How to do it

L1/L2 regularization is implemented in Keras, as follows:

model = Sequential()
model.add(Dense(1000,input_dim=784,activation='relu',kernel_regularizer=l2(0.1)))model.add(Dense(10,  activation='softmax',kernel_regularizer=l2(0.1)))
model.compile(loss='categorical_crossentropy', optimizer=adam, metrics=['accuracy'])
history = model.fit(X_train, y_train, validation_data=(X_test, y_test), epochs=500, batch_size=1024, verbose=1)

Note that the preceding involves invoking an additional hyperparameter—kernel_regularizer—and then specifying whether it is an L1/L2 regularization. Furthermore, we also specify the lambda value that gives the weight to regularization.

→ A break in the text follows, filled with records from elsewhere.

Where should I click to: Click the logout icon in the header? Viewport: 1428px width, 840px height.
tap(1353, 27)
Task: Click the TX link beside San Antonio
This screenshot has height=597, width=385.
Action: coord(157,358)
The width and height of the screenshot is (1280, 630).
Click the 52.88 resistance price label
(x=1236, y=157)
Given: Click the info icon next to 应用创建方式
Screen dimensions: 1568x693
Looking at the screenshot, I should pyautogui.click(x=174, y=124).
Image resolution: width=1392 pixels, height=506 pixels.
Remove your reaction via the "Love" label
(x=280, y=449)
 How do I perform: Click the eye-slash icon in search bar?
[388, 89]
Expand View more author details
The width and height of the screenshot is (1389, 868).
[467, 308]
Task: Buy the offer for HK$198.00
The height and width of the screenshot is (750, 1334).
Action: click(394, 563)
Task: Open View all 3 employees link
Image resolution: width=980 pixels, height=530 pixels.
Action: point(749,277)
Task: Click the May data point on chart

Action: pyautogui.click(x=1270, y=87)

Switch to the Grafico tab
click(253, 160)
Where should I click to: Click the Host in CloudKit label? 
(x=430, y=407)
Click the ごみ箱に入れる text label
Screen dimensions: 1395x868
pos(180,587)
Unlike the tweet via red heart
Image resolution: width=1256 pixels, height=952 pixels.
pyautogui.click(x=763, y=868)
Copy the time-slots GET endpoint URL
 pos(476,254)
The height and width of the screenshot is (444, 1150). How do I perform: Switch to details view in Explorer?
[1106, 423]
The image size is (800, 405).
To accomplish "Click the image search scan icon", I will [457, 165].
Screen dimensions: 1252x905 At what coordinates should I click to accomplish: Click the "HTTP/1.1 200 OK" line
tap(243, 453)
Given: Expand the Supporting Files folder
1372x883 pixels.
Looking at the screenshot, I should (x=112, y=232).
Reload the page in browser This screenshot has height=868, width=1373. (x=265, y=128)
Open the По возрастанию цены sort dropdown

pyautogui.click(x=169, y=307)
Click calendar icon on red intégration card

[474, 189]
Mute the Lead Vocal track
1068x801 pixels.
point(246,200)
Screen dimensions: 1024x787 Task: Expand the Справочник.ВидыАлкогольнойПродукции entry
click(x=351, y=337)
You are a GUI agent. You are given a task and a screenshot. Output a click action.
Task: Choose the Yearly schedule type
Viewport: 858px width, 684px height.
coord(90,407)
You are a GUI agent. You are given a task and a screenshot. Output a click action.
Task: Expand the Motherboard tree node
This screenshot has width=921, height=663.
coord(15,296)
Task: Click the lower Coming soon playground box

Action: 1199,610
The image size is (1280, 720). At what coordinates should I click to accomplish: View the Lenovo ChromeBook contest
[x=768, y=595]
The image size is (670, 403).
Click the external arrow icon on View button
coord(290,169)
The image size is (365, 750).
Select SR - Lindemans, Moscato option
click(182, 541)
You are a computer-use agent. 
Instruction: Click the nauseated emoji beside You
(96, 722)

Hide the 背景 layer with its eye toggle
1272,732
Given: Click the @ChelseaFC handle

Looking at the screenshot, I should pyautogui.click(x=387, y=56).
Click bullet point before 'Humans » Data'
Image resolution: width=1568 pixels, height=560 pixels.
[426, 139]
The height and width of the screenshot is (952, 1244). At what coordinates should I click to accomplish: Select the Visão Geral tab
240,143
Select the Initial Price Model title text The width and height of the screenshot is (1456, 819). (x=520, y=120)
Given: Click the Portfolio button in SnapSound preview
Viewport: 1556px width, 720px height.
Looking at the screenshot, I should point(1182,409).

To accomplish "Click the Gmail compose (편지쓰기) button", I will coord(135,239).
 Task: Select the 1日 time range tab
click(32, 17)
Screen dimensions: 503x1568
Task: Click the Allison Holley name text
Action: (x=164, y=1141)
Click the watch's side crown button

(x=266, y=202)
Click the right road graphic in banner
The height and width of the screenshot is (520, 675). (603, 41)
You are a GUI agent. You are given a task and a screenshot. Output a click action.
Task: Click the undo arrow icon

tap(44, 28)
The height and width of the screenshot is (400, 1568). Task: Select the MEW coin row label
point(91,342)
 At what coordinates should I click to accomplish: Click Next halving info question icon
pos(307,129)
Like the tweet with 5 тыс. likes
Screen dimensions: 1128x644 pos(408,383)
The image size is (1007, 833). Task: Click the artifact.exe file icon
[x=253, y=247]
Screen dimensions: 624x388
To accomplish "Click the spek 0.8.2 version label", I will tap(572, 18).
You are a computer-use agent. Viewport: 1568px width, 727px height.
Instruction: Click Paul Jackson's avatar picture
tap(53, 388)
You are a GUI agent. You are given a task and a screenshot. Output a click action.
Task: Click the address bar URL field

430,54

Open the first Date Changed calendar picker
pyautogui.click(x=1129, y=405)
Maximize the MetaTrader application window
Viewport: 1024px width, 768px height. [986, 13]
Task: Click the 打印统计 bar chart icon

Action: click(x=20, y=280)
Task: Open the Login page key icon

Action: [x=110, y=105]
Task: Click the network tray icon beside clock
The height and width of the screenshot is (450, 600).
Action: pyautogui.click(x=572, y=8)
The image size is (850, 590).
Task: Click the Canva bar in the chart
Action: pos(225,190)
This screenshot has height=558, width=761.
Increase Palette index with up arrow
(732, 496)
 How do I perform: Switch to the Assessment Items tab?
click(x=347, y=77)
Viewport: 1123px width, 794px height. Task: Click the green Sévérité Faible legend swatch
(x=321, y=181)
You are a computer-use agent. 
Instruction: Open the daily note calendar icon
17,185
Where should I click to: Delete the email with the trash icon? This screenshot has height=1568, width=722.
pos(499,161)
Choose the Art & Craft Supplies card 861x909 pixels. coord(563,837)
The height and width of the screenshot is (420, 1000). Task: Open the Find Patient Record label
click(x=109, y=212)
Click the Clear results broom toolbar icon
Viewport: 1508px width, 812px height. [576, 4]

We notice that, post regularization, the training dataset accuracy does not happen to be at ~100%, while the test data accuracy is at 98%. The histogram of weights post-L2 regularization is visualized in the next graph.

The weights of connecting the hidden layer to the output layer are extracted as follows:

model.get_weights()[0].flatten()

Once the weights are extracted, they are plotted as follows:

plt.hist(model.get_weights()[0].flatten())

We notice that the majority of weights are now much closer to zero when compared to the previous scenario, thus presenting a case to avoid the overfitting issue. We would see a similar trend in the case of L1 regularization.

Notice that the weight values when regularization exists are much lower when compared to the weight values when regularization is performed.

Thus, the L1 and L2 regularizations help us to avoid the overfitting issue on top of the training dataset.